— Аэропорта-то тогда толком и не было. Военный аэродром натовский да пара грузовых ангаров — частные компании запчасти для «бундесвера» таскали, гуманитарку, всё такое. Понятия у них странные — у нас бы такого переселенца, как я, к военному объекту на пушечный выстрел бы не подпустили: вдруг шпион? А тут как-то попроще: почти все работы выполняют штатские, вот мы и ремонтировали технику. Не самолёты, конечно, а погрузчики, кары, трапы — на аэродроме всякого добра хватает, и ломается оно — будьте-нате!
Дядя Миша прервался на внушительный глоток, утёр с губы пену.

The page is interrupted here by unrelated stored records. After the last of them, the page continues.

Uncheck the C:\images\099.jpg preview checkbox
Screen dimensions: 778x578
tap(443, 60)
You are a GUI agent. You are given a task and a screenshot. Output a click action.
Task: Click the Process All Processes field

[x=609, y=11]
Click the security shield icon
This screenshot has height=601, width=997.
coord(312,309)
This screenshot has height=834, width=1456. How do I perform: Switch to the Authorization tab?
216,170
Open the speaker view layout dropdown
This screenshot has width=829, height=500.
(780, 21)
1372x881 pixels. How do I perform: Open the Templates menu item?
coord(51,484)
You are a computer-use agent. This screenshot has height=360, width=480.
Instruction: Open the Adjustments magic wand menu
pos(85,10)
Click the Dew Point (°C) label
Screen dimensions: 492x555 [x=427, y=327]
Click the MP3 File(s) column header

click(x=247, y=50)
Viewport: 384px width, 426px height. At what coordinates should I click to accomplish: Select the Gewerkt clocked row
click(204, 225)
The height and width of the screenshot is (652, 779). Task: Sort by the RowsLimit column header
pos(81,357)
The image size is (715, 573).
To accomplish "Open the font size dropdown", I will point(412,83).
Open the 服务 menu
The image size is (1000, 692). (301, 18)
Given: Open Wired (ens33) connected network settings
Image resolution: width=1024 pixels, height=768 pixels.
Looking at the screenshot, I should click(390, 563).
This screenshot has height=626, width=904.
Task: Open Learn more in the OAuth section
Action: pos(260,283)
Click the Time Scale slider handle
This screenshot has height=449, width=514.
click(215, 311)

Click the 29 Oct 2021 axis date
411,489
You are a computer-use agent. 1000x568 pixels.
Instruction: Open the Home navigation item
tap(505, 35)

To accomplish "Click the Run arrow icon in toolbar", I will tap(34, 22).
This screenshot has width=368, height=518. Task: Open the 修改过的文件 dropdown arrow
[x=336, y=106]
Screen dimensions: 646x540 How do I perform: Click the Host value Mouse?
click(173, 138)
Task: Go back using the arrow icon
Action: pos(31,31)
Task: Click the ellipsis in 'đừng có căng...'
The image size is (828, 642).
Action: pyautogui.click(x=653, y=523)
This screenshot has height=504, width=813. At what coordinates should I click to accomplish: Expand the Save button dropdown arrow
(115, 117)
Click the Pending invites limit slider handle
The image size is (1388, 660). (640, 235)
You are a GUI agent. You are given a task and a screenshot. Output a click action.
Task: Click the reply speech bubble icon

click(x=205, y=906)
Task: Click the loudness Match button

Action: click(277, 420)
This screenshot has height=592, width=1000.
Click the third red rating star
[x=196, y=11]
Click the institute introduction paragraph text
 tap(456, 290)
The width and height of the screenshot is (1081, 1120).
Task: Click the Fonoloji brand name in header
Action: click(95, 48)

— Только недолго музыка играла! Как в девяносто третьем «наты» ушли, начался кавардак. Ведь целый городок жил этой базой: парикмахеры, продавцы, уборщицы, все тут работали. Конечно, как военные уехали, быстренько гражданский аэропорт обустроили, но это ж дело такое, нескорое: аэропорт есть, а рейсов в нём — с гулькин нос. Первое время вообще в неделю раз из Африки таратайка пропеллерная прилетала, со свежей рыбой для ресторанов. А одним рейсом в неделю город не прокормишь. Кто мог — поразъехались, остальные на пособие сели.
«Ну куда, ну с чем я к ним обращусь!» Яну стало совсем стыдно. По сравнению с осевшими в Германии Вахиными он был вольным ветром, человеком мира, и проблемы у него были такие же — нереальные. Свои проблемы решай сам.
— И как сейчас? — осторожно спросил он.
— На пособии! — хитро улыбнулся дядя Миша. — Формально — безработные мы.
— Но? — догадался Ян.
— Но механики шестого разряда на дороге не валяются, племяш!
Дядя выудил из холодильника ещё по банке, отставил пустую тарелку в мойку, похлопал себя по гулкому животу.
— Здесь же народ вокруг почти весь наш, беженцы да переселенцы. Двое братьев из Одессы ввязались в бизнес: почту развозить. Это в Союзе письмо за копейки отправить можно было, а в Европе всё совсем по-другому! Скорость, конечно, уникальная, по почтальонам часы сверять можно. Так кроме государственной ещё и частных компаний полно, курьерских. Одесситы купили один фургон, ещё несколько в лизинг взяли. Да и подрядились от борта самолёта доставлять почту по всему Райнланду. Конкурентов полно, конечно — и во Франкфурте, и в Люксембурге, но наши экономят как могут, цены пониже держат, вот и растут понемногу. А как договорились ещё и с другими такими же перевозчиками, маленькими да удаленькими, так вообще дело пошло. Каждый день уходит машина на север, к казахам, «Рапид» называются. На юг — к «Аллес Гуту», эти — румыны, что ли. Большие курьерские службы только зубами щёлкают, а сделать ничего не могут. Такие вот у нас дела!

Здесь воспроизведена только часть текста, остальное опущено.